Caron’s dedication to the effort is evidenced by the fact that he posts updates to his blog on the scandal every day, including weekends and holidays: “There has always been something new to cover,” he said.
Over the years, Caron said perhaps one of the most troublesome aspects of the scandal is “the arrogance of IRS Commissioner John Koskinen and President Obama, and … the ineptitude of the House Republicans.”
“I set out my views in a USA Today op-ed on Day 369 and still think I pretty much nailed it,” Caron said. In that op-ed, he details the scandal’s major developments and calls for better media scrutiny and Congressional oversight.
Today, as the IRS scandal wanes from the public eye — especially in light of the 2016 presidential elections — questions on whether anyone will ever be held accountable for the unlawful actions remain. But it’s clear Americans are still upset over what went down.
When Caron polled his regular readers last year on whether he should continue the IRS news round up, he said the answer was overwhelmingly in the affirmative.
“Almost 1,000 of my readers voted in the poll, and 90 percent asked me to continue the daily coverage,” he said. “Several academics and practitioners have praised my coverage and stated that it will provide an important permanent resource when historians write about the scandal.”
And when does the IRS scandal become a page in history as opposed to an ongoing controversy?
Caron cites his entry from Day 943:
[I]t is fair to ask … when my daily coverage will end. My answer is the same as it has been throughout the scandal: I will stop when the daily commentary in the press and blogosphere on the scandal (from both the right and the left) ends. At several points in the scandal, as I was running out of content, a new chapter would unfold and my daily coverage would continue. Currently, the scandal has gone mostly quiet and I have only a few posts left in the queue. So it may be that my daily coverage will end soon, and will be resumed if and when the scandal heats up again.
The effort has not been without controversy in and of itself.
“I will say that I have received more professional flak about this than anything I have done in my 25 years as a tax professor,” Caron said in his email to The College Fix. “My goal throughout the 1,000 days has been to link to every single press report about the scandal – from both the right and the left. Because the right covers the scandal much more than the left, I have linked to many more stories from the right than from the left. Check out Day 883.”

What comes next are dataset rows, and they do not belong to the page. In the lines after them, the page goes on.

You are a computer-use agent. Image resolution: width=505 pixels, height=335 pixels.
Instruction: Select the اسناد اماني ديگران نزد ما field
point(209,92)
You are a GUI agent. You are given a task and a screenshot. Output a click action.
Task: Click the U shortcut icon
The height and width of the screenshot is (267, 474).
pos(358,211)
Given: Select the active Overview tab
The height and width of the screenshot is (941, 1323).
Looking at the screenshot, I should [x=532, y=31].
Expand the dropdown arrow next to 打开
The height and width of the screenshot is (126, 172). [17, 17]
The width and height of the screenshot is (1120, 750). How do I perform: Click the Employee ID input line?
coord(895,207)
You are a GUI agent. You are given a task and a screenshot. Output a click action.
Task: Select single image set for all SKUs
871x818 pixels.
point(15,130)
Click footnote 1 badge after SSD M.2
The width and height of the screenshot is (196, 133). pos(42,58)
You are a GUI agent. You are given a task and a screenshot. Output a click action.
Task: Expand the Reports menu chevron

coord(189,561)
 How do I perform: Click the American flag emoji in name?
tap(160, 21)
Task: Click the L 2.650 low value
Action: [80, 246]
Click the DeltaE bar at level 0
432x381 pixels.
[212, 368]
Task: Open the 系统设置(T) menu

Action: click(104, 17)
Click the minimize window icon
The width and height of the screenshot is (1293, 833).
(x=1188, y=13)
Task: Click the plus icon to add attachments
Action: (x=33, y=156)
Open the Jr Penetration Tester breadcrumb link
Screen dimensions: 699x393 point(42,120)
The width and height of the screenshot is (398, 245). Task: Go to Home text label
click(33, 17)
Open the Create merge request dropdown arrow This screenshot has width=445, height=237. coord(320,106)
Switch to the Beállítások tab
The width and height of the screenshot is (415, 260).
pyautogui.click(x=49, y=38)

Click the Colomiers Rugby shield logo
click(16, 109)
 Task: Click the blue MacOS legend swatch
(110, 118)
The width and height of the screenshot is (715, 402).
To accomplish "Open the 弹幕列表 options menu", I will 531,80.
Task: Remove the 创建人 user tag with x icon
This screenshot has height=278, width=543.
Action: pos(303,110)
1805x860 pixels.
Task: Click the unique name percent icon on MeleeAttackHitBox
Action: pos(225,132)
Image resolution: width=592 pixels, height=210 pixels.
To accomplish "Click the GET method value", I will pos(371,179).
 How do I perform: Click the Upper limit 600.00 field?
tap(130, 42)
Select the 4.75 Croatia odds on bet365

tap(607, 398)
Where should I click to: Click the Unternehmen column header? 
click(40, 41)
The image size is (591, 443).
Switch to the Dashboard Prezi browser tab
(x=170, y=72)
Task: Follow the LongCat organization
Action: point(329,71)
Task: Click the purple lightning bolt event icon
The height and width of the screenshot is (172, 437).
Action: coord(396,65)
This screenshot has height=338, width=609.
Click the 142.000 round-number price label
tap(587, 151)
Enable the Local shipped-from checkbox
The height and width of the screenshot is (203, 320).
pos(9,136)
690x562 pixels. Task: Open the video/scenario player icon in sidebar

It’s the day it was suggested in Forbes that his blog had “jumped the shark.”
Yet there’s still blood in the water. On Feb. 1, Caron updated readers on the progression of a lawsuit against the IRS for maliciously slow-walking conservative applications seeking nonprofit status. “The IRS Scandal, Day 994” takes on the news that the IRS destroyed — yet again — another hard drive despite orders not to.
The scandal is far from over.
Editor’s Note: This article has been amended to correct that Caron has been a tax professor for 25 years.